### The data
------------

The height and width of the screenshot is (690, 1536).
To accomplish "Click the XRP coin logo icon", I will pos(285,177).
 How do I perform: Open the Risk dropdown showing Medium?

------------

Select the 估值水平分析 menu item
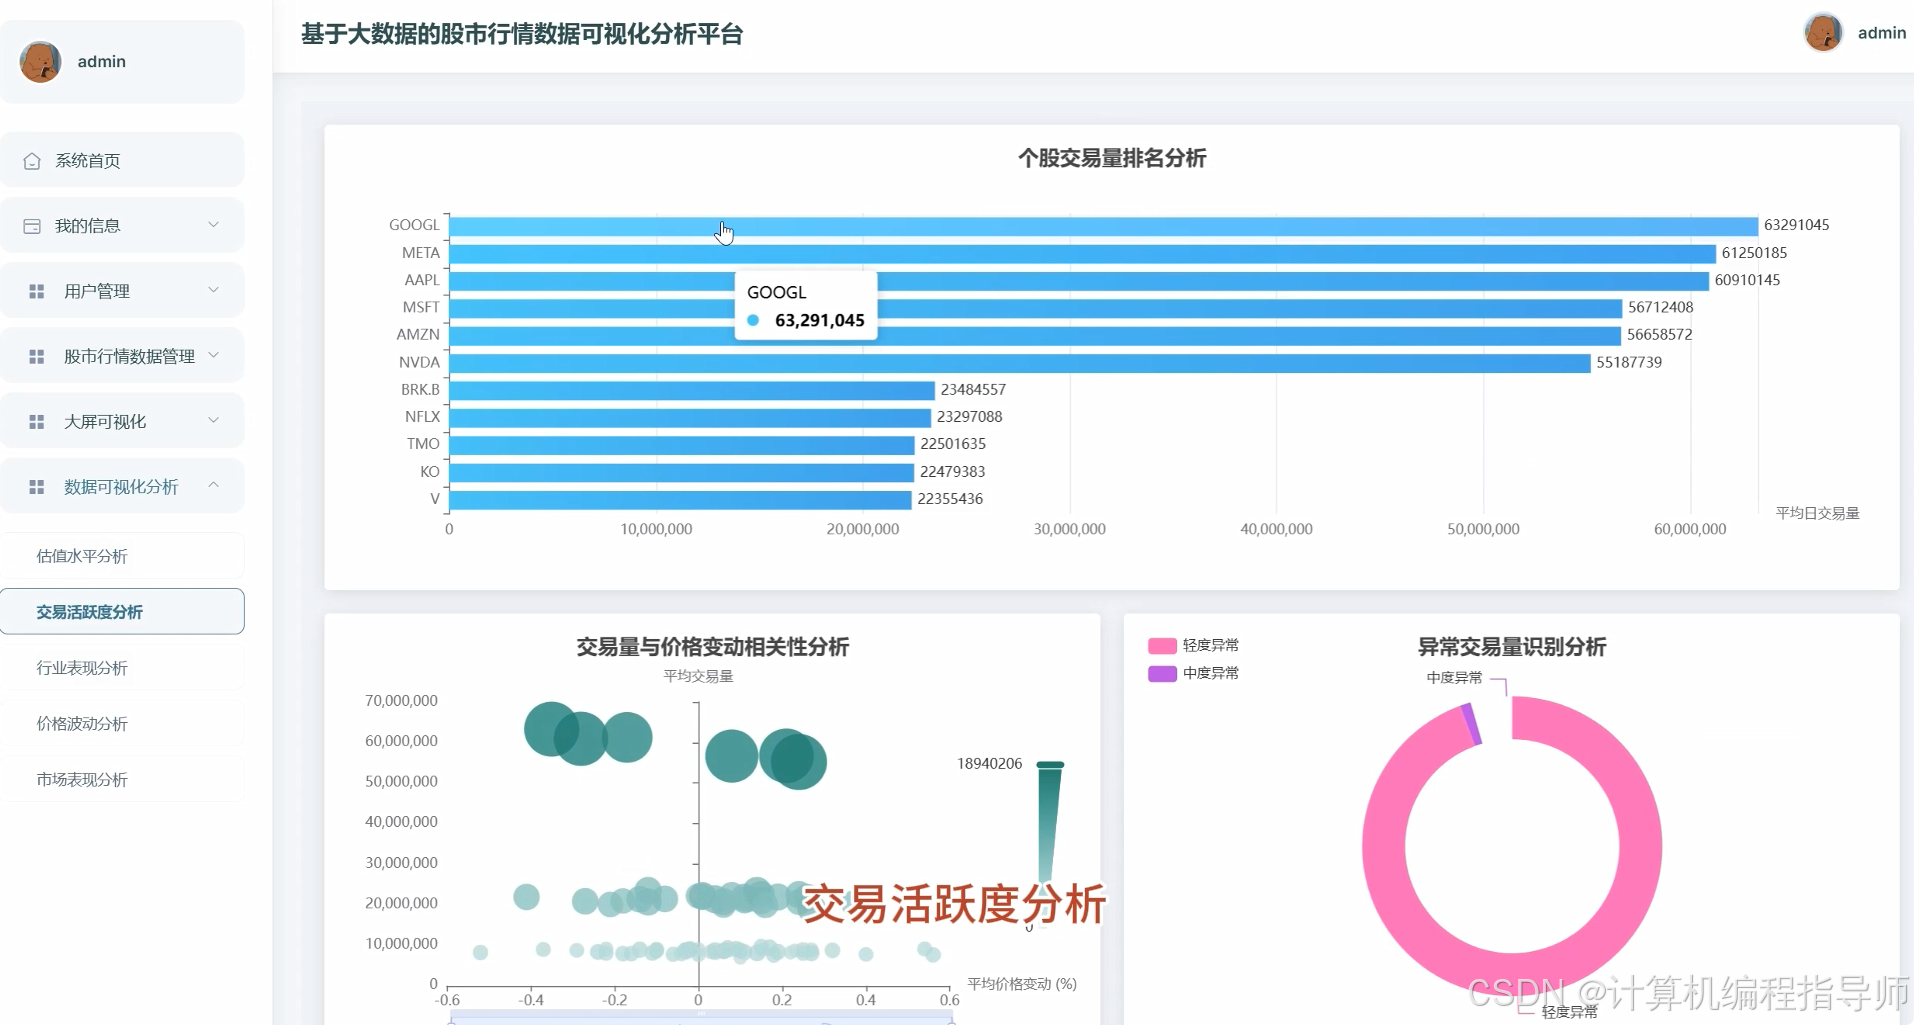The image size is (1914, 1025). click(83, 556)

------------

### Directions for this task
How many lines in the records above contain the string "showing"? Case counts. Reply with the number alone.

### Answer for the task
1